Vercel to Cloudflare Worker Migration
AdvisoryAudited by Static analysis on Apr 30, 2026.
Overview
No suspicious patterns detected.
Findings (0)
Artifact-based informational review of SKILL.md, metadata, install specs, static scan signals, and capability signals. ClawScan does not execute the skill or run runtime probes.
The skill can inspect many source files and print filenames/findings from the selected project, though the provided code does not transmit or modify them.
The analyzer recursively reads files under the user-provided project path to identify migration-relevant patterns.
for dirpath, dirnames, filenames in os.walk(root): ... content = open(filepath, 'r', encoding='utf-8', errors='ignore').read()
Run the analyzer only on the intended repository and avoid sharing raw output if file names or code structure are sensitive.
Mishandled connection strings could expose database access, and the command changes Cloudflare account configuration.
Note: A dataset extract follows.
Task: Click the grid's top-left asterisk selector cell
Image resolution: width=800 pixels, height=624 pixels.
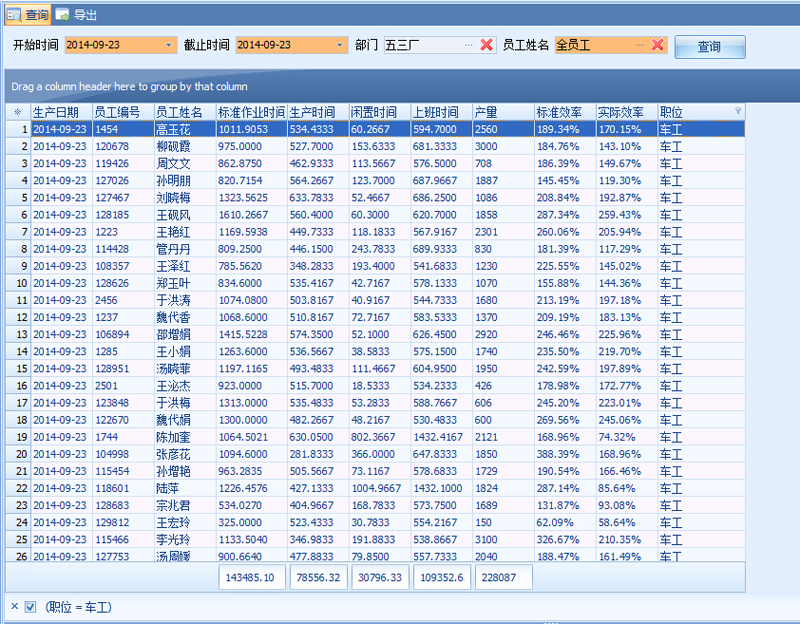Action: click(x=17, y=112)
The setup flow requires a real Supabase database password and Cloudflare Wrangler account authority to create a Hyperdrive resource.
npx wrangler hyperdrive create my-hyperdrive --connection-string="postgresql://postgres.[project-ref]:[password]@aws-0-[region].pooler.supabase.com:5432/postgres"
Enter secrets only in a trusted local terminal, avoid pasting real credentials into chat, use least-privileged database credentials where possible, and rotate any secret that was exposed.
If a user or agent obtains or substitutes a migrate.py from elsewhere, its project-modification behavior would not be covered by this review.
The file manifest includes scripts/analyze_project.py but not scripts/migrate.py, so the instructed migration helper is not part of the reviewed artifacts.
Run the migration script: python3 scripts/migrate.py <project-path>
Do not run scripts/migrate.py unless it is supplied from a trusted, reviewed source; prefer manual changes or inspect the script and commit/backup the project first.